Sample Paper on Creation of a Juvenile Crime Prevention Program

Sample Paper on Creation of a Juvenile Crime Prevention Program

The first step I would take in creating a juvenile crime prevention program is surveying the community where the program is to be established. I would utilize several sources of existing information to survey the community. Besides, I would interview people by asking them their belief, understanding, desire, or concern about the juvenile crime to assist me to fill in the missing information. I would examine the community assets to identify the available resources, for example, a library that provides homework assistance, a community-based police ministration, and strong faith communities. I would consider marking both problem areas and assets on the community’s map, and building on the assets available. I would choose a problem to address in fighting juvenile crime by focusing on the most urgent problem or one that has gotten the most publicity, such as drug abuse. Moreover, I would prevent the problem by strengthening a good thing within the community that motivates members of my group and is significant to the community (Farrington, 2016).

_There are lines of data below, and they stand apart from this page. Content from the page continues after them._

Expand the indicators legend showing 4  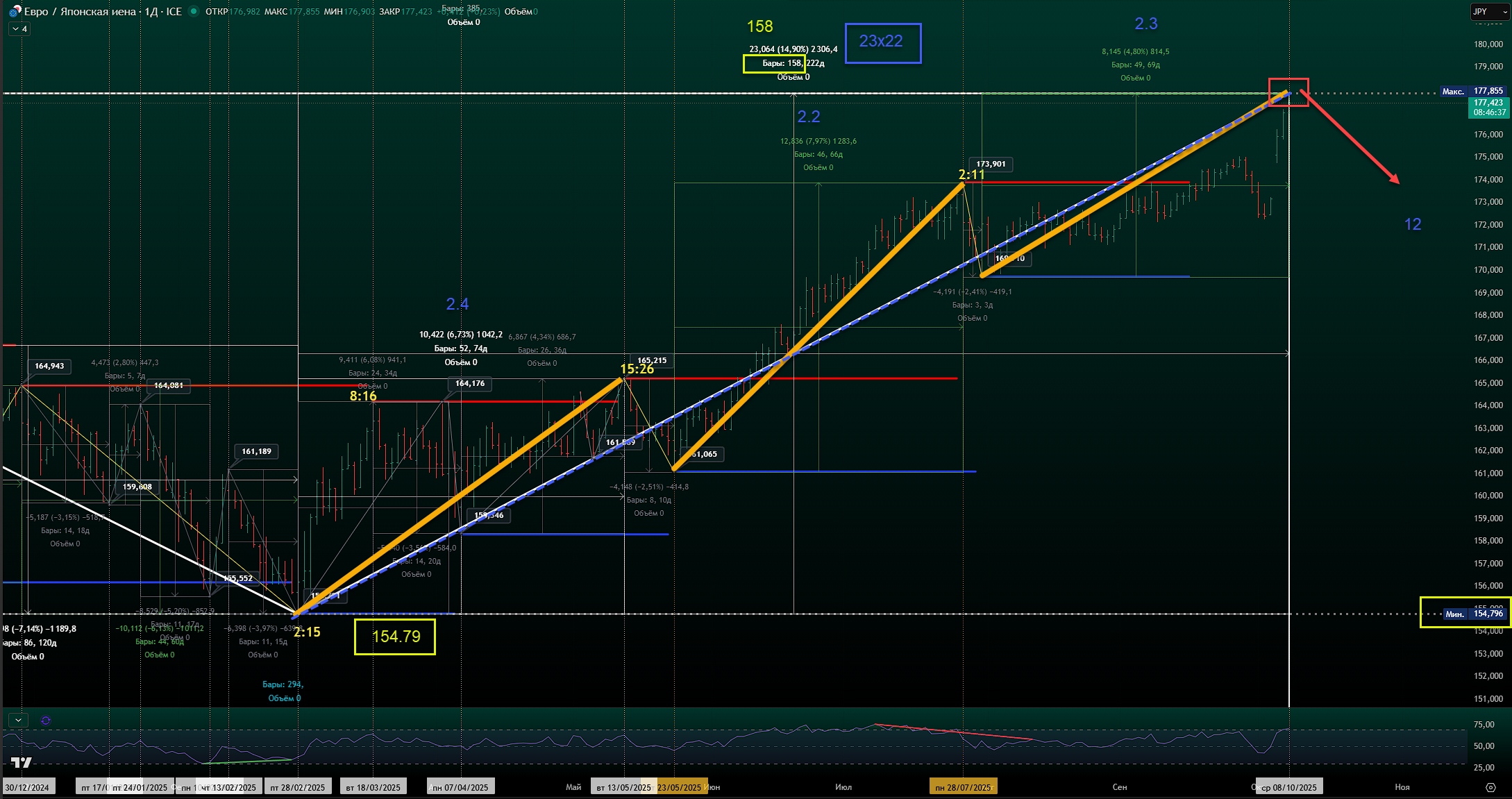(19, 29)
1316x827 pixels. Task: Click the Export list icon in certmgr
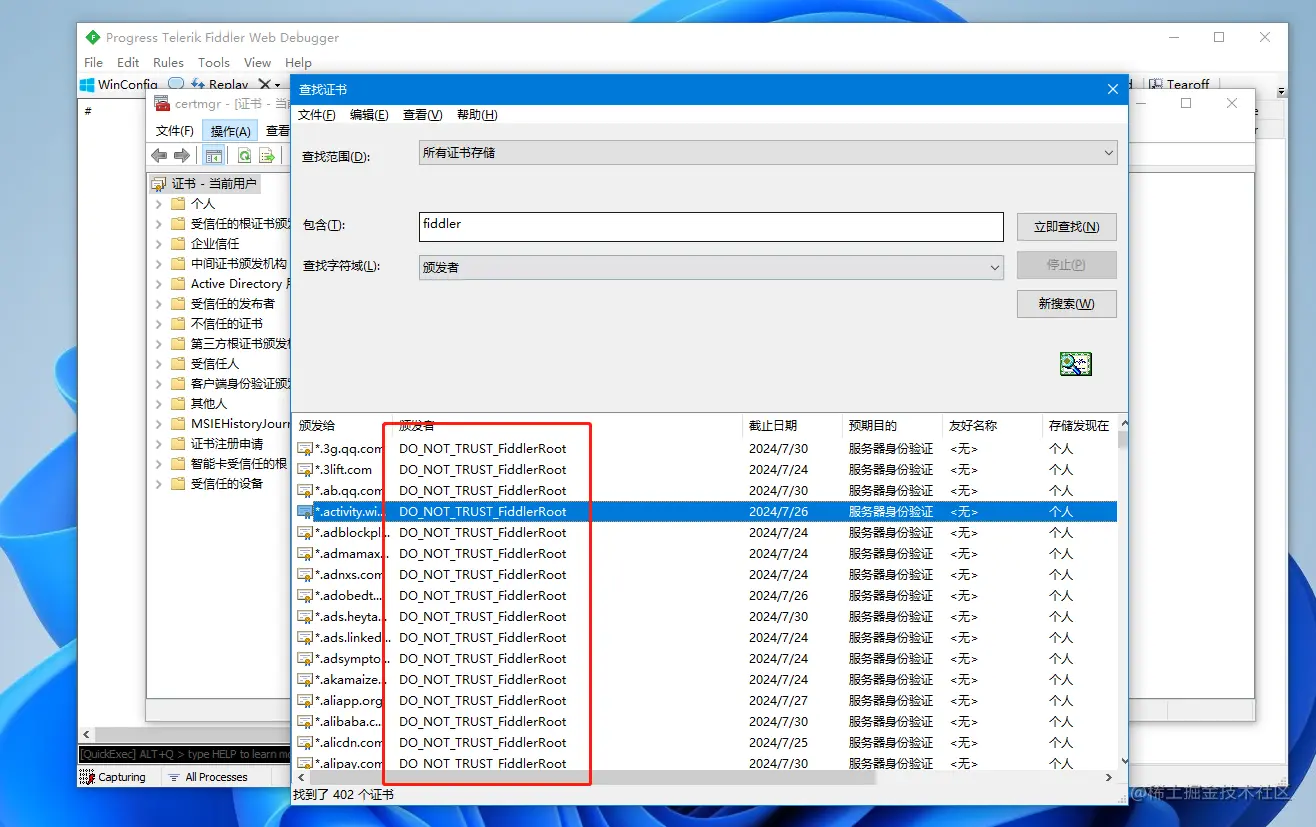tap(267, 155)
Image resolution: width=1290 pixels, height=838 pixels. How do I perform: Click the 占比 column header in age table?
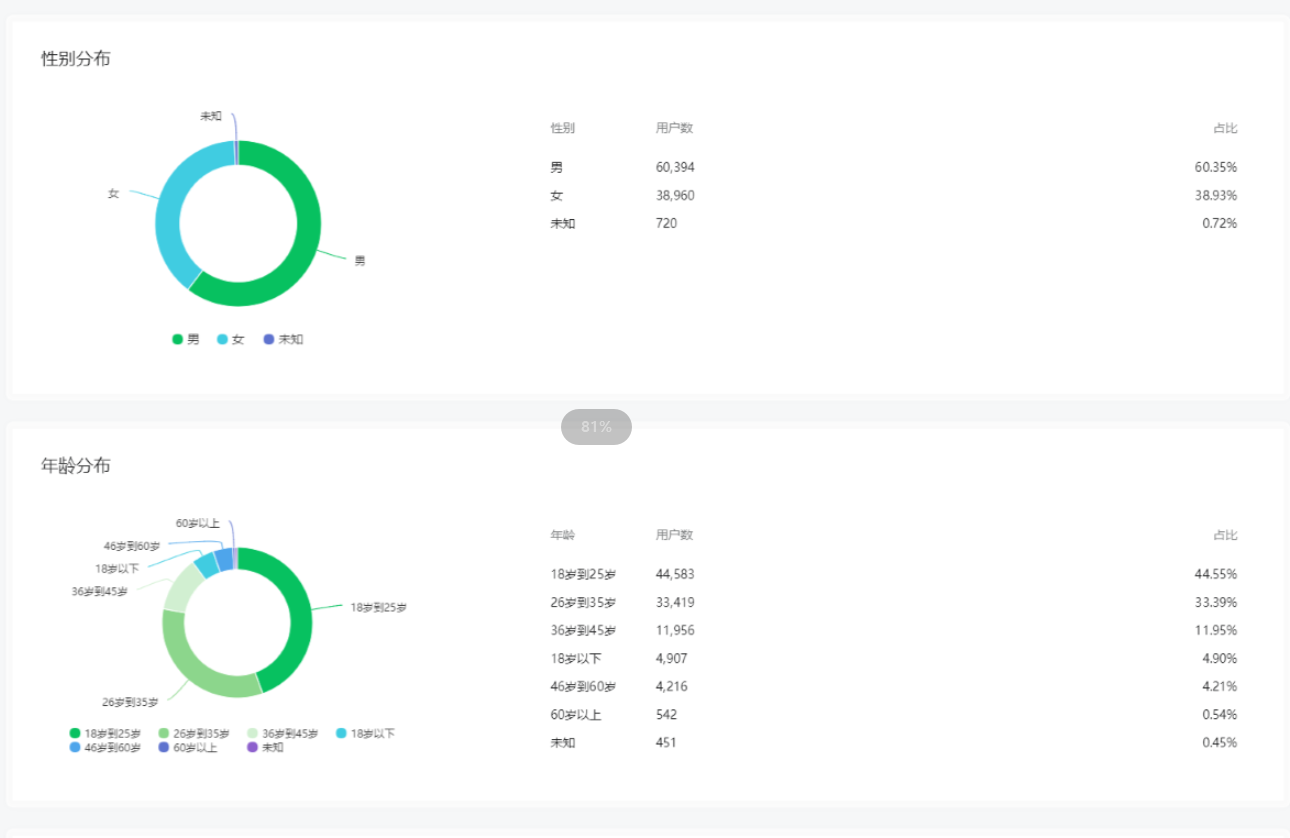pos(1225,535)
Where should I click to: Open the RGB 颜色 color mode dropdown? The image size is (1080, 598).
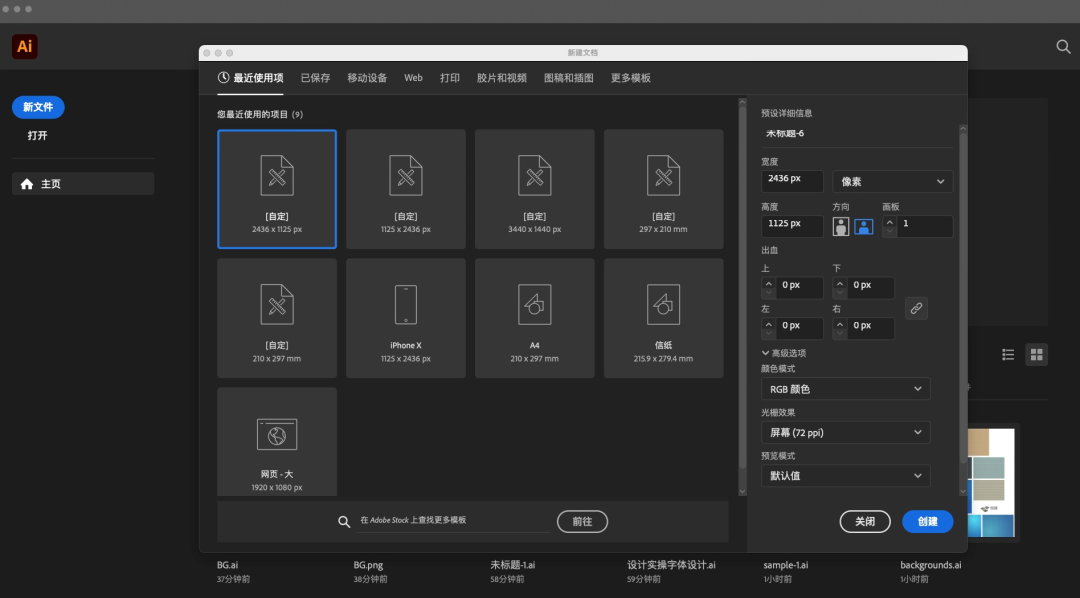845,389
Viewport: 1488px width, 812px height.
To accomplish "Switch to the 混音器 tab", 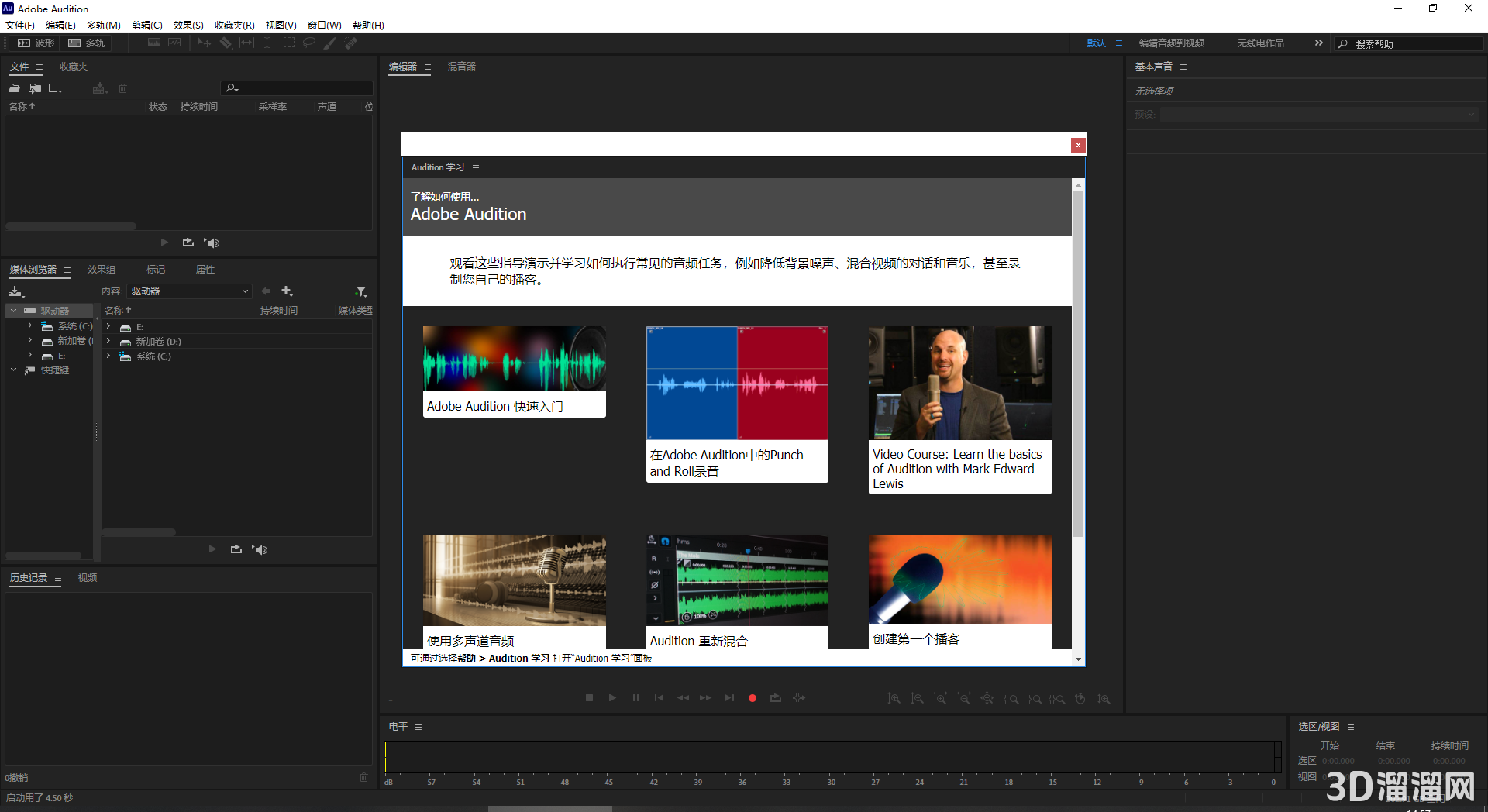I will pos(462,67).
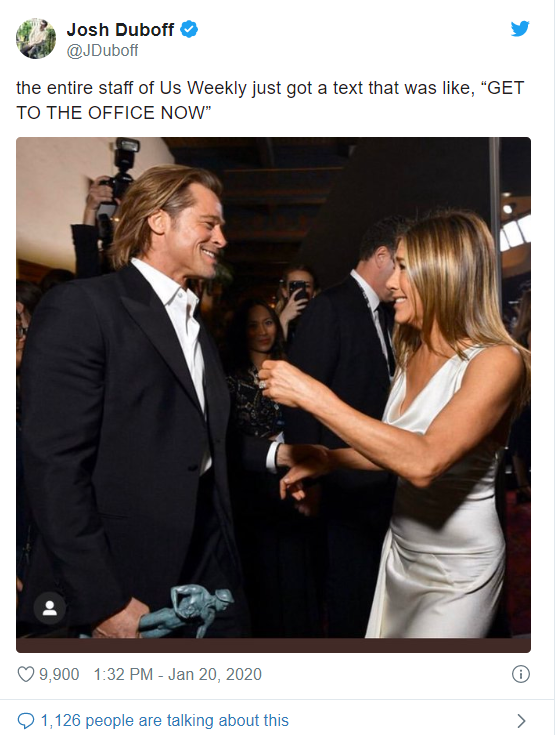The image size is (555, 735).
Task: Open the @JDuboff handle link
Action: pyautogui.click(x=102, y=51)
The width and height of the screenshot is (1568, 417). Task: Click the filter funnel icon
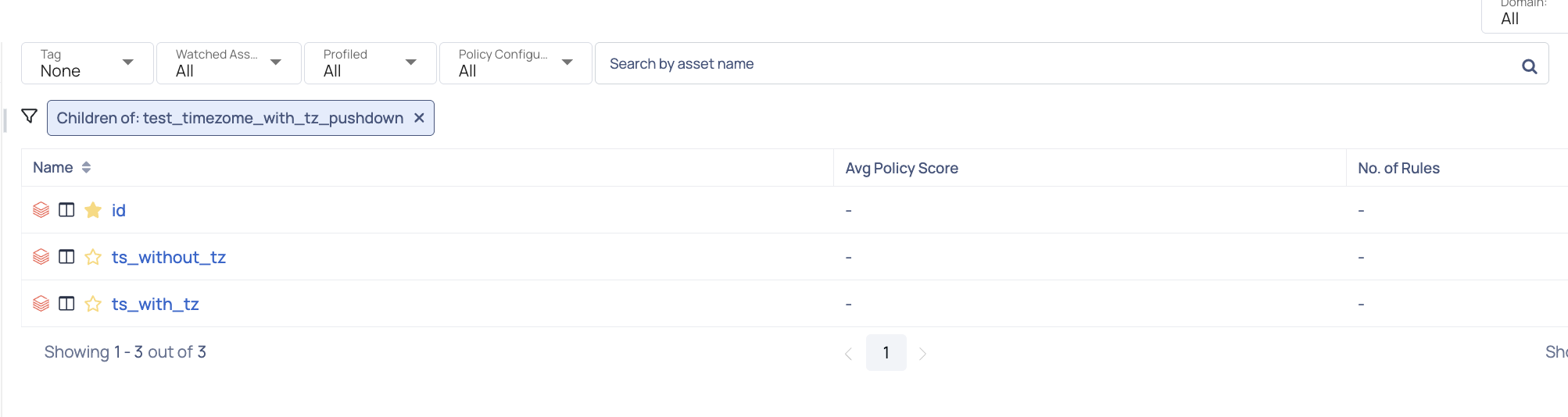[x=30, y=116]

The second step is establishing an operational plan. The plan would assist me in identifying specific roles that need to be accomplished, decide on ways of assigning responsibilities, develop interest and enthusiasm for creating the program, and decide on how to utilize resources. Planning would assist me to focus on a goal and build teamwork. For a juvenile crime prevention program, I would mobilize representatives of community organizations, government agencies and the youth who need help. Upon identifying the target group that the program would help, I would highlight specific goals and objectives, select approaches of attaining the goals and objectives, determine target dates and priorities, divide specific jobs and responsibilities among group members, and ensure that the program can be evaluated appropriately (Lansing, 2007).

The third step is lining up resources required to perform the program activities. Such resources include a central location or office, copy equipment, and computers. A juvenile crime prevention program requires volunteers who are interested and committed, materials, and services like food, printing and transportation, money and donations of goods and services, publicity, as well as the support of key adult leaders like teachers.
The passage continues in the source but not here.